Belle’s beloved Grandpa has died, and it feels as if things will never be “normal" again. At the wake, the adults want Belle to sing, but she isn’t sure she can do it on her own – it’s something she and Grandpa always did together. Taking refuge in a dusty basement evoked by a doorway arch of boxes, she meets the chatty and mischievous Mike the Mic, who introduces her to the (talking) instruments used by The Instrumentals, Grandpa and Grandma’s band back in the 1970s.
Among these are jazzy Jacques the Sax, and the wise and motherly synthesiser Cynthia. The highlight of Oliver Hymans’ puppetry design is Kit and Cyril, the drum and cymbals, who provide much of the humour with their constant bickering, but who grudgingly accept that it’s better when they work together. The puppet representing a young Grandma is beautiful and glamorous but lacks expression. Grandpa and Grandma’s love story is touchingly represented by images on record sleeves – it’s always strange to think that one’s grandparents were once young and trendy.

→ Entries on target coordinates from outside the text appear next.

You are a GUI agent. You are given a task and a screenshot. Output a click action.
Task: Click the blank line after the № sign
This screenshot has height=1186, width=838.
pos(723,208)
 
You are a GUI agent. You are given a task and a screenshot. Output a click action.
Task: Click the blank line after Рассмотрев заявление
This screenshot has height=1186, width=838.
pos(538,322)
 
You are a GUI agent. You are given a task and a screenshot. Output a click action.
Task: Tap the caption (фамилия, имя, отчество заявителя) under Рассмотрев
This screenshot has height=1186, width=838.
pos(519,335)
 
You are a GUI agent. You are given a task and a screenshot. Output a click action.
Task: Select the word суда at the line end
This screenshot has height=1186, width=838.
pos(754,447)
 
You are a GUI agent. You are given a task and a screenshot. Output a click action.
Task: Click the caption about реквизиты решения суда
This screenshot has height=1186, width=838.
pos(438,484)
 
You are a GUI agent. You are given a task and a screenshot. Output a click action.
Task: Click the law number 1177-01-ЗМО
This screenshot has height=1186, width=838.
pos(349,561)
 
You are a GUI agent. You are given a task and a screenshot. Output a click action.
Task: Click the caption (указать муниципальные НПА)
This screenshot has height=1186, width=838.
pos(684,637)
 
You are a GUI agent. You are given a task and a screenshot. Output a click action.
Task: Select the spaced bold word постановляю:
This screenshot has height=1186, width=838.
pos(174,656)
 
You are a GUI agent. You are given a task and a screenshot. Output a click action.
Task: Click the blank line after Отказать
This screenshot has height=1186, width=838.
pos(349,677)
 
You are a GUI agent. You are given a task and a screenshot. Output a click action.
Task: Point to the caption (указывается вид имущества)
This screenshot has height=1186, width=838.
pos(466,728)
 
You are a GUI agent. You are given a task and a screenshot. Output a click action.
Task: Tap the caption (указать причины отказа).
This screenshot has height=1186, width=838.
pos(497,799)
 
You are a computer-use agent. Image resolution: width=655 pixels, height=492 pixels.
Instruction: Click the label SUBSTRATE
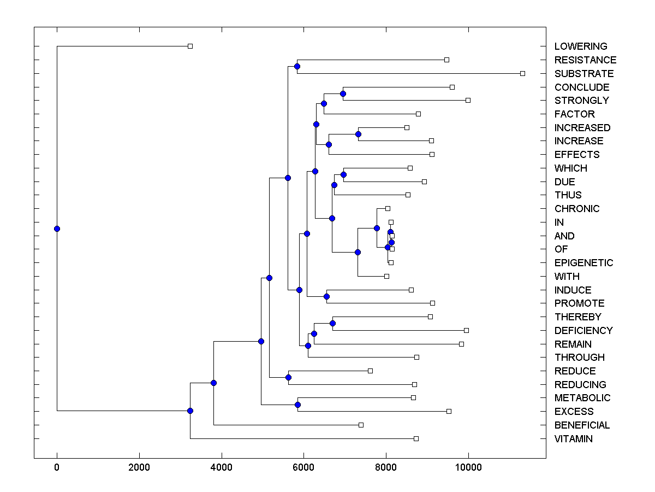(583, 73)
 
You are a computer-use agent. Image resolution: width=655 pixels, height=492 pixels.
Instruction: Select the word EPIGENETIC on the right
(583, 263)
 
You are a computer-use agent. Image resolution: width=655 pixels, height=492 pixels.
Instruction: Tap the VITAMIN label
(573, 439)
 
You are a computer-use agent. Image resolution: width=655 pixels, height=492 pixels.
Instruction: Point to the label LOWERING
(580, 46)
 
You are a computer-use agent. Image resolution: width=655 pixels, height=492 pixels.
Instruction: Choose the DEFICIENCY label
(583, 331)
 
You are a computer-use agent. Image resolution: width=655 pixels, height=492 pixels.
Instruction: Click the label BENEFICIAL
(582, 425)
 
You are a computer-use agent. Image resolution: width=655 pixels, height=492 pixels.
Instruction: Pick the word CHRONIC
(576, 209)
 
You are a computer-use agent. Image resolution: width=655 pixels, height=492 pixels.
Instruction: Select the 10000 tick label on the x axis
(468, 467)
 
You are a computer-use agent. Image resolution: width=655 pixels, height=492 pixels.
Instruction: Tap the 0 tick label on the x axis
(57, 467)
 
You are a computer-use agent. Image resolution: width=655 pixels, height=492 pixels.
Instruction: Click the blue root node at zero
(57, 229)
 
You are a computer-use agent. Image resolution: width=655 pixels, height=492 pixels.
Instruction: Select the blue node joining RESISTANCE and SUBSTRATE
(297, 67)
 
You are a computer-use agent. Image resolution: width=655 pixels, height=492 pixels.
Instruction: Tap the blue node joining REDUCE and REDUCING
(288, 377)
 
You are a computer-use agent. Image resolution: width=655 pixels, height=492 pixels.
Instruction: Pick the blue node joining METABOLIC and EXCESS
(297, 405)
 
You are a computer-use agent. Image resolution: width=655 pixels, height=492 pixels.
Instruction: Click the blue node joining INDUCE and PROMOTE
(326, 296)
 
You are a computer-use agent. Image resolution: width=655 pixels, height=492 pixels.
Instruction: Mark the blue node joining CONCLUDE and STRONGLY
(343, 93)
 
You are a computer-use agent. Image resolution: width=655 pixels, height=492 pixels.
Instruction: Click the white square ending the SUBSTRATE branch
(522, 73)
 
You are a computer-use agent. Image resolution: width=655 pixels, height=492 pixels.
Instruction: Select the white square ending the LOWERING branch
(190, 46)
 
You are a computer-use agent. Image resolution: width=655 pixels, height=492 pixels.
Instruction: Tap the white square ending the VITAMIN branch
(416, 438)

Maya Manuel and Elliot Liburd make a likeable pair as Belle and everyone else respectively. The versatile Liburd in particular displays a laidback rapport with the audience, encouraging audience participation in the form of a short beatboxing lesson and seated disco-dance moves. The music by Cal-I Jonel communicates how melancholy and joy can be closely intertwined, and Joshie Harriette’s groovy lighting transforms the stage into a disco of delight.
The positivity is commendable, but there is some glibness in the execution. Jerome addresses a child’s confusion around the often-euphemistic language of death, and Belle is encouraged to let her feelings out, but she’s also told that “Grandpa wouldn’t want you to be sad”, which isn’t the most helpful message in the early stages of grief. She’s also encouraged to take comfort from the nebulous platitude that Grandpa is now “in a better place”. Still, seeing young audience members dancing in the aisles is heartening, and the play makes an accessible entry point to a difficult topic.